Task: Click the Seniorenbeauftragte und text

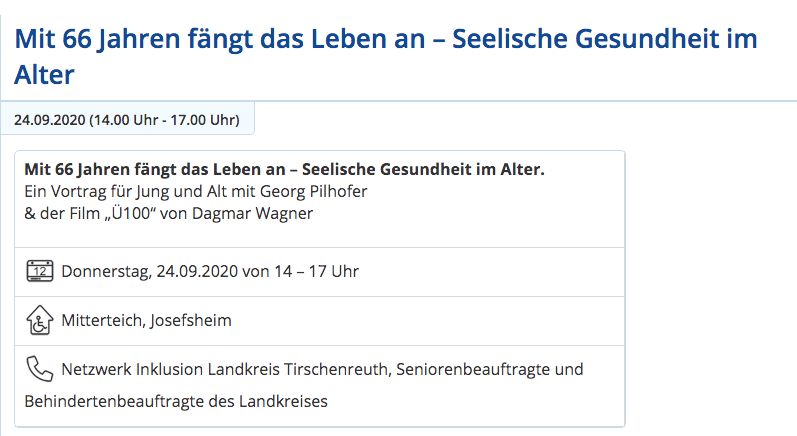Action: point(489,369)
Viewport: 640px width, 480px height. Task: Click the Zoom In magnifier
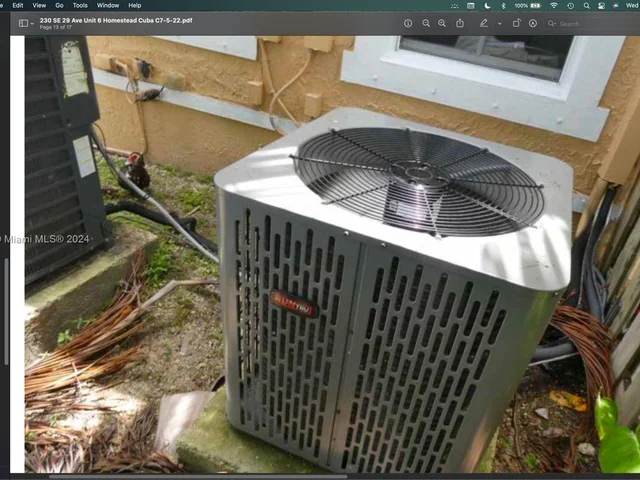pos(443,23)
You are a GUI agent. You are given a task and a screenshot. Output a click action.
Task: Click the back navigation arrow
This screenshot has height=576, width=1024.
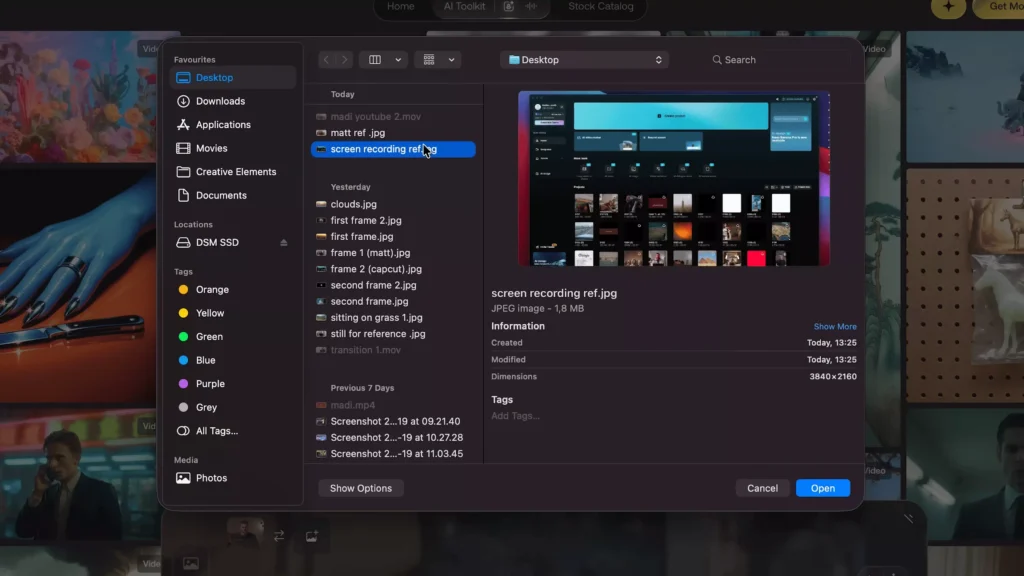[326, 59]
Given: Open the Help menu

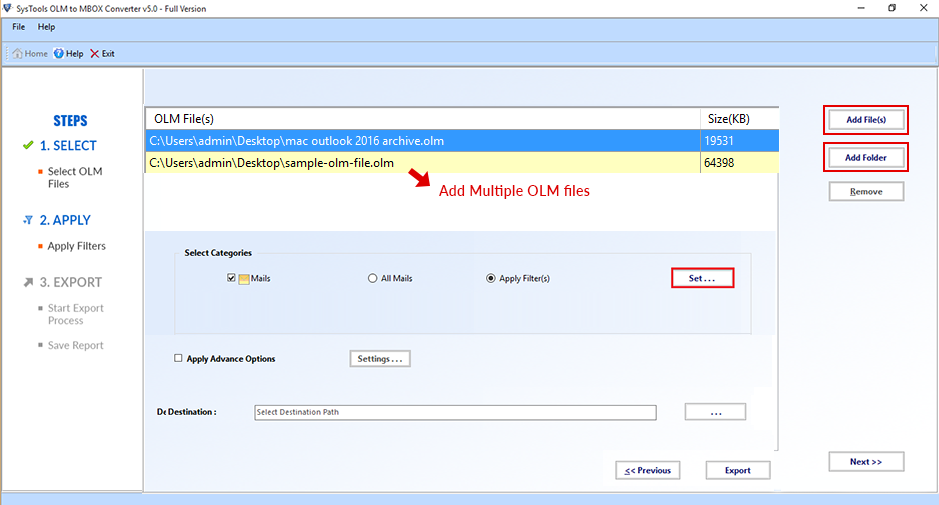Looking at the screenshot, I should point(46,27).
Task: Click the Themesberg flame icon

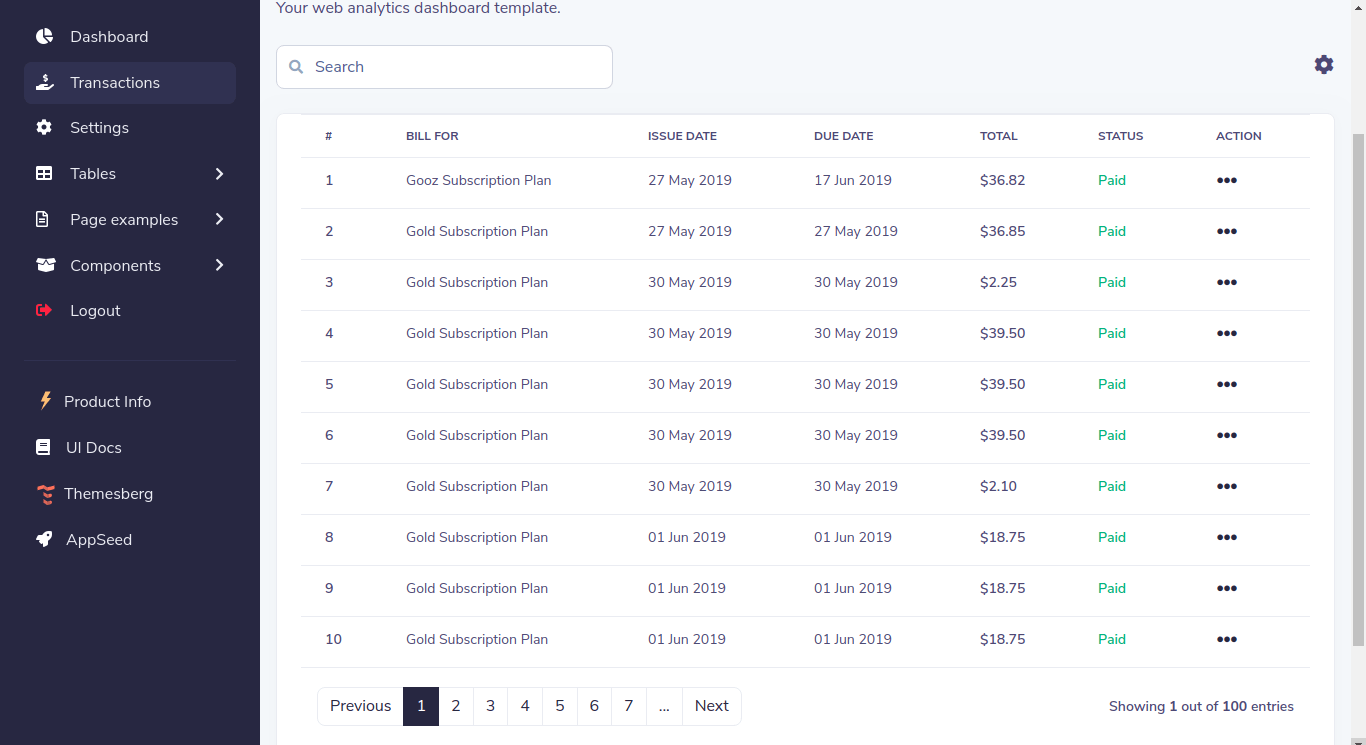Action: coord(44,493)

- - - - - - -

What you should do -
Begin with the line that contains "Viewport: 640px width, 480px" and repeat every line through the end of the data, exactly and only those lines, leaving out the pictures.

Task output -
Viewport: 640px width, 480px height. Task: Click the Zoom In magnifier
pos(443,23)
You are a GUI agent. You are given a task and a screenshot. Output a click action.
Task: Click the back navigation arrow
This screenshot has height=576, width=1024.
[326, 59]
Given: Open the Help menu

Looking at the screenshot, I should point(46,27).
Task: Click the Themesberg flame icon

Action: coord(44,493)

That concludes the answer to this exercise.